La XIe édition du salon Made in France s’est tenue ces 11-12 novembre porte de Versailles, réunissant artisans et producteurs français. Plus de 100.000 visiteurs y ont participé avec passion. Dans ce même élan, Armor Group annonce sa prise de participation de 20% dans le capital du consortium Holosolis, qui prépare la construction à Sarreguemines en Moselle de la plus grosse usine de production de panneaux photovoltaïques d’Europe. Cet investissement de 710 millions d’euros permettra de produire à plein régime, à partir de 2027, une capacité de 5 gigawatts par an, ce qui équivaut aux besoins énergétiques d’un million de foyers et à 8% des importations européennes de modules photovoltaïques. Cette usine créera 1.700 emplois.

■ **Données enregistrées**
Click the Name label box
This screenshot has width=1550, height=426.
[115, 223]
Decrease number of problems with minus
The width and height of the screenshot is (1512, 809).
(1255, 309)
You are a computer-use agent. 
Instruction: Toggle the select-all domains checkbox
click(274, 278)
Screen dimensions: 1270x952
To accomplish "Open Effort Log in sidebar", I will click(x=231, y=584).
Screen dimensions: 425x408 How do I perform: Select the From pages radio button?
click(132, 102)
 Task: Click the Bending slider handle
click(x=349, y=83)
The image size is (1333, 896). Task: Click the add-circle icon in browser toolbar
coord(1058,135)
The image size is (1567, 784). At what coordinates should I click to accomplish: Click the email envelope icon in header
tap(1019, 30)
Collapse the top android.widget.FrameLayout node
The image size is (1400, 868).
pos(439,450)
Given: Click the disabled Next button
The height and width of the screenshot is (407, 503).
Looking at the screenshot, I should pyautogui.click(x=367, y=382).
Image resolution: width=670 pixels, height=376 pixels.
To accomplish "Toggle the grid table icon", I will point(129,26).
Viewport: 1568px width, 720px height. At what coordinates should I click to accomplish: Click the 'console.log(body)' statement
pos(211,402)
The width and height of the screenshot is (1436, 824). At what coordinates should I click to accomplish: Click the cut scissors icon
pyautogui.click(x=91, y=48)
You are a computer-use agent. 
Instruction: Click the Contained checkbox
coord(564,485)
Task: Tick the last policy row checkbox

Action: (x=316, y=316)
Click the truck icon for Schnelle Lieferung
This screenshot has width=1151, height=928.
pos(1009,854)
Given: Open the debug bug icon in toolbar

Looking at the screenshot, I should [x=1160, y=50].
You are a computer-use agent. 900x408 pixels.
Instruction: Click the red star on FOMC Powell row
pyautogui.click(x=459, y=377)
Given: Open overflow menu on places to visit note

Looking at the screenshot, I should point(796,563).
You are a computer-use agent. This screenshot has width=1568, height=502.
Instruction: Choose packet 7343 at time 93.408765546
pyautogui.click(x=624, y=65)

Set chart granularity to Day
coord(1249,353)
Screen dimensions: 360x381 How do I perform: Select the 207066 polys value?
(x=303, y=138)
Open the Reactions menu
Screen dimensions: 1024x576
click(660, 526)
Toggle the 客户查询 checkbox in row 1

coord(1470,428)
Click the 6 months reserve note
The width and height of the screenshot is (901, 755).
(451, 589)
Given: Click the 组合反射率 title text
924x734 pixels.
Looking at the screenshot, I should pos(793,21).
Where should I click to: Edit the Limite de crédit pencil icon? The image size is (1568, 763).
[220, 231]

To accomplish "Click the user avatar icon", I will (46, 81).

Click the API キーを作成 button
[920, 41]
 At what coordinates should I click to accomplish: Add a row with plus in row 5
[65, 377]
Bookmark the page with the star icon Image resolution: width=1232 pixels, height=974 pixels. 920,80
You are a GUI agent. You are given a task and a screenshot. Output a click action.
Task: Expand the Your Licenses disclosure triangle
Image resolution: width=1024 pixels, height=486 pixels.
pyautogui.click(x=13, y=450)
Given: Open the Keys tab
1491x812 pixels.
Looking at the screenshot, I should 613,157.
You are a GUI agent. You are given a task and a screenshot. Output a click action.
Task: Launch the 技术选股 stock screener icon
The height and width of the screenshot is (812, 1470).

■ **Consigne**
D'après l'article, quelle capacité de production annuelle l'usine prévue à Sarreguemines atteindra-t-elle à plein régime à partir de 2027 ? Répondez en une phrase, s'il vous plaît.

■ **Résultat de l'exercice**
À plein régime, l'usine produira 5 gigawatts par an à partir de 2027.